So I hope you will wrest your gaze from the ominous spectacle of our political moment to bolster your courage with the extraordinary literature in this issue — assured that, to quote from Andrew Cantrell’s The Gate is Open: “There is no speaking here not undertaken in defiance.”

To wit:

Sam Ace’s urgently tender love song to both the “fairy body in my bed” and our planet itself, from “north of the mountains” to “the fields spread below in a buoyancy of grains,” from “a tarry bit of hot sidewalk” to “the still bare woods” cradling “our nights scavenged in a sleep of mortars” while “others make slings for the dense matter of broken things;”

Andrew Cantrell’s deceptively simple declarations, the matter-of-fact intonations of which belie the profundity of their personal and political investigations into “how practice makes of movement another moment” able to “bear witness to an era of despair” and “construct the artwork as a figure of collective liberation;”

the delicate, suggestive mystery of Laton Carter’s prose poems, which, like the grace of the ballerina in his first piece, “[i]gnoring the straight lines of the boat and the physics of its ways . . . serves to uncontain what . . . is contained;”

Carol Ciavonne’s gorgeous riffs on Simone Weil’s notebooks, evoking Weil’s phenomenological approach to epistemology by unpacking how the physicality of writing echoes and illuminates our very existence, this “tempest of atoms/this wat’ry world,” the universal “shift into being from being other;”

Benjamin Hollander’s tragically posthumous parable about the slippery nature of art, memory, and communication — its bricolage of memoir, art criticism and sociological critique evoking echoes of Pynchon and Murakami, even as it revels in the inimitability of its own voice;

the elegant, elemental, and wry verse of Rich Ives, “dutiful and divided in the single intention of arriving” at such surprising and deeply satisfying revelations as “[t]he opposite of now is not always then” and “time is transparent. You cannot live there, but you can visit/constantly;”

the mystery and paradox of Philip Kobylarz’ densely potent declaratives, “an alternative the same as its opposite” in which “[g]ranite by another name is akin to granite” and “[t]he end is an end and the beginning is a false start towards making ends meet;”

Lori Anderson Moseman’s delicate, genre-defying response to disruption and mortality on the global as well as personal level, stitched together by the rich implications of darning (the collection’s title trope), with its suggestion of mending even while ruing the “nesting artifacts jettisoned” to spawn this “story [which] flaunts its missing gown;”

Trace Peterson’s inspiring monologue, manifesto, and cri de cœur, issuing from a narrative ‘I’ simmering with exultation, defiance, and irony, a self “invisible but . . . unavoidable,” “an ampersand and . . . a pronoun,” a presence which “belong[s] here, where I cannot not appear” in the course of an arrival which “is final as in completely incomplete;”

Jerome Sala’s self-sufficient, comically profound ode to ‘content’ in all of its elusive potency, “a textual form of meat product . . . nothing in itself / but the something out of which all is made;”

Dale Smith’s lyrical prose/verse memoir with its arrestingly beautiful meditations on “past selves pillowed by labor or expansive regimens of age” via stories which do “not focus — they spill” along “a pretended wilderness interiorized like dream energy” even while “hold[ing] in mind the certainty of erasure;”

Leanne Staples’ resonant verbal collage, “a bed of borrowed ease” in which “metaphor leaks of thingness . . . easing into selfness” “not waiting. / Or weighting.
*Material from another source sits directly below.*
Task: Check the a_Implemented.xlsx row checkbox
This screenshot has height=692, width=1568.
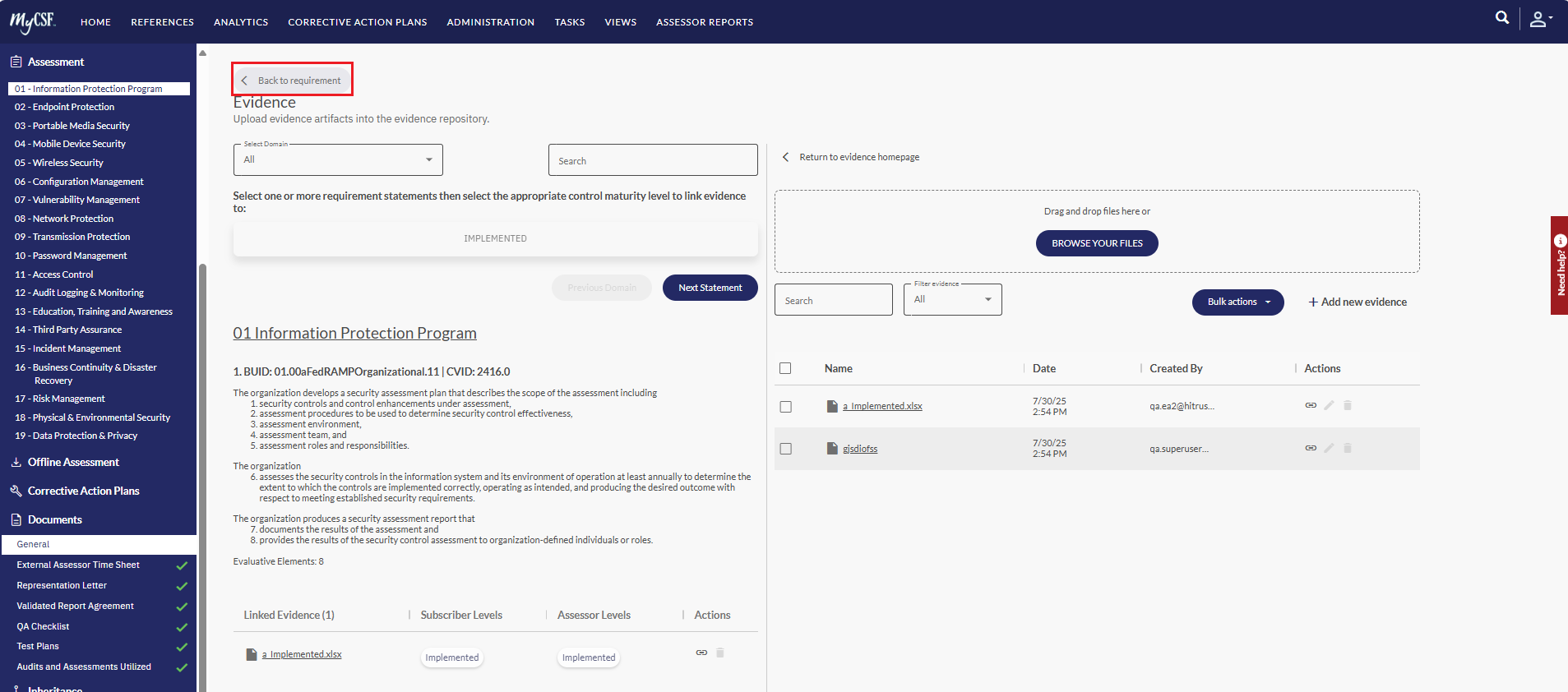Action: click(x=785, y=406)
Without noun or renown;”

Gregory Vincent St. Thomasino’s enigmatic and tantalizing excerpt from his flash fiction novel, Suicide by Language, enacting its own prescription that “[t]o be poetic is everything;”

and Laurie Stone’s masterful flash fictions, buzzing with the energy of unpredictable yet penetrating juxtapositions fueled by the lived intensity of imagined experience.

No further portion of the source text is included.